Consumers might be seeing TV shows more in a supply-and-demand mentality.
This comes from the ever-growing supply of TV shows -- around 500 scripted TV series. Many they would like to watch, but just don’t have the time. In this regard, maybe TV consumers value stuff somewhat less than they did in the past.
And maybe that’s what Amazon figured out.
Speaking to Bloomberg, the ever-present media mogul Barry Diller pointed the finger at the ecommerce service -- especially as it gives a back seat of sorts to premium TV shows.
He says Amazon's business model “is absolutely antithetical, in a way, to what the business model of entertainment has been. You put on a show and people like it and the audience comes and they pay you... [Amazon’s] business model is to sell subscriptions to Prime, and just as a subsidiary, they give you good stuff on the side.”

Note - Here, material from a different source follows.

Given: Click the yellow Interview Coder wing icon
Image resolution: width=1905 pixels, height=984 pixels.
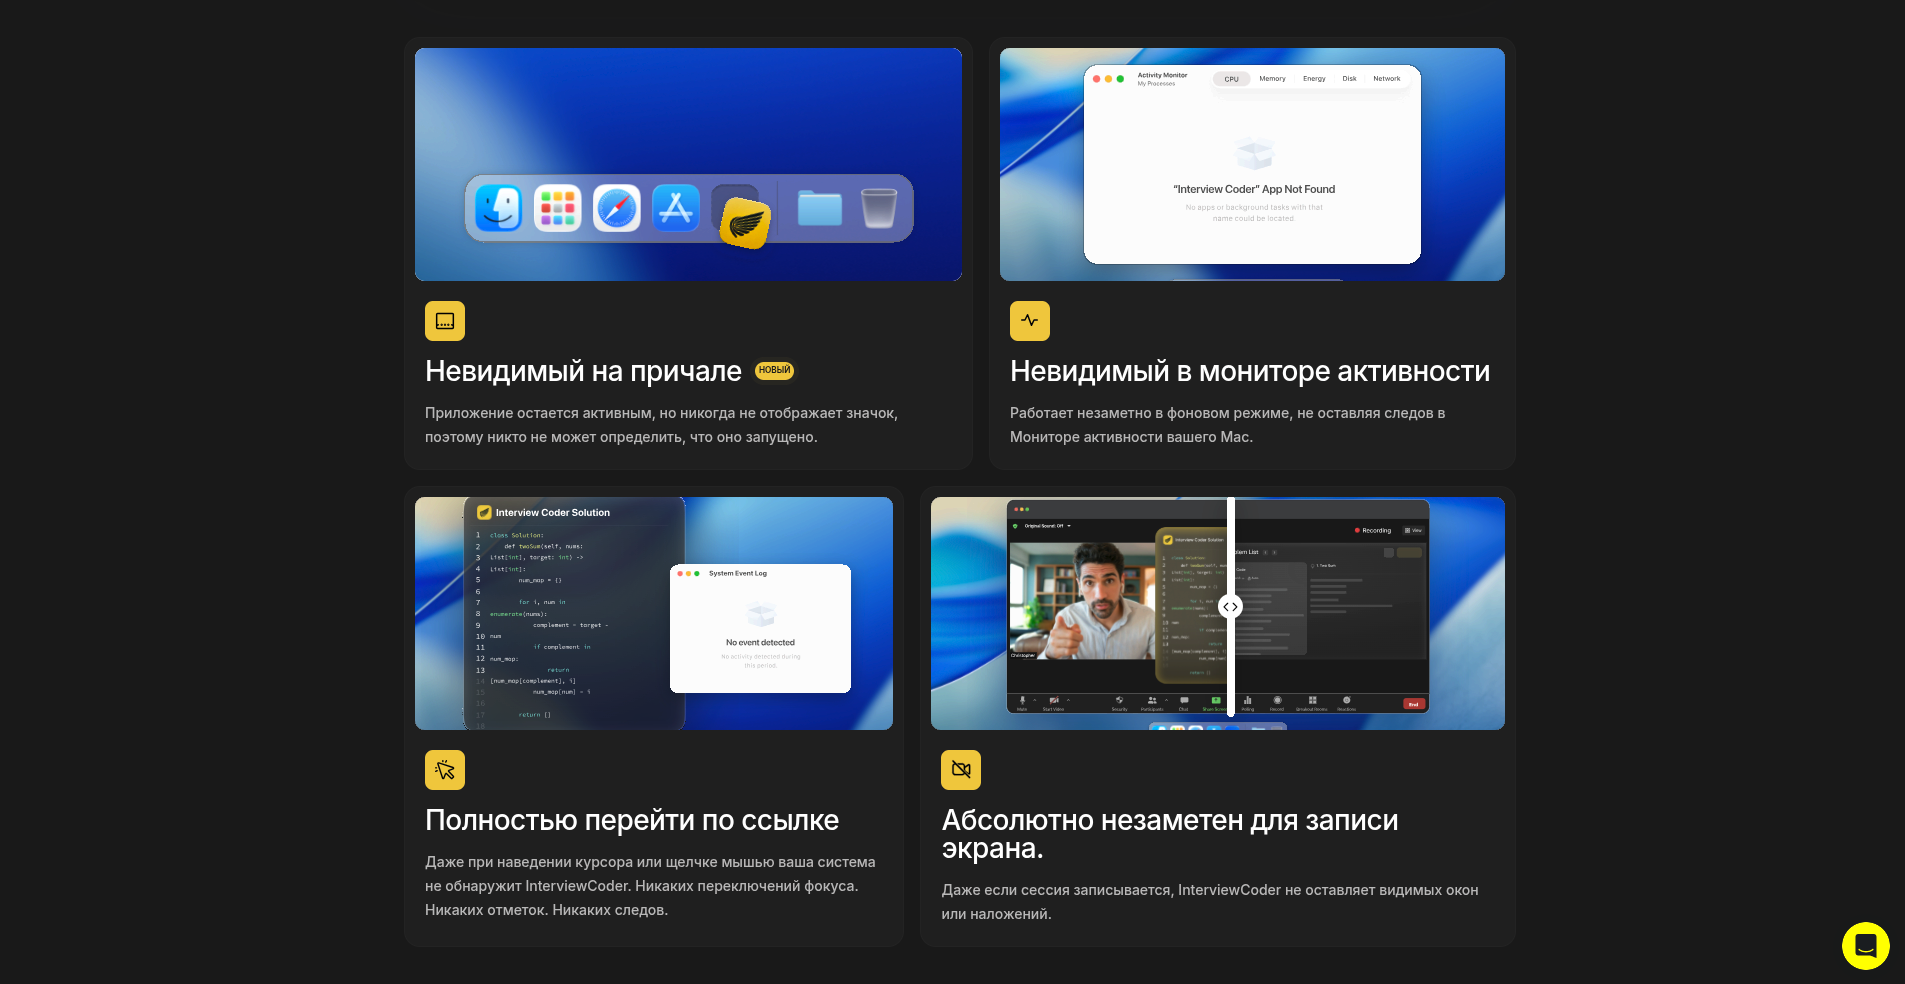Looking at the screenshot, I should (745, 222).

The TV stuff is on the side. Amazon consumers don’t seem to mind this approach. But we can’t look at this in a silo -- and neither does Amazon.
Consumers routinely buy traditional and a couple of OTT TV services at the same time -- on-demand, live, linear TV show services, digital and traditional. Maybe Amazon is accounting for the many TV services, as well as too much program supply.
Amazon sells all kinds of consumer products -- which is why many believe it will be a force to reckon with when it comes to growing digital media advertising.
Major TV advertising brands? They have yet to commit to Amazon. But the future could supply integration, say a big ad-supported Amazon video service accompanied by deals for advertisers when it comes to their products/services sold on Amazon’s ecommerce site.
And for the pure non-ad free TV and movie content, there is always Netflix to consider. One question for future: Is the big SVOD site offering some TV shows “on the side”?
Diller sees too much consolidation, which has been a major complaint in regards to the five major movie-TV studios that controlled virtually all TV content over the decades.
Don’t worry when it comes to the battle of traditional media versus new media. Diller believes the former will win: “They’ll actually supersede them.” Amazon and Netflix as a side salad -- or main course?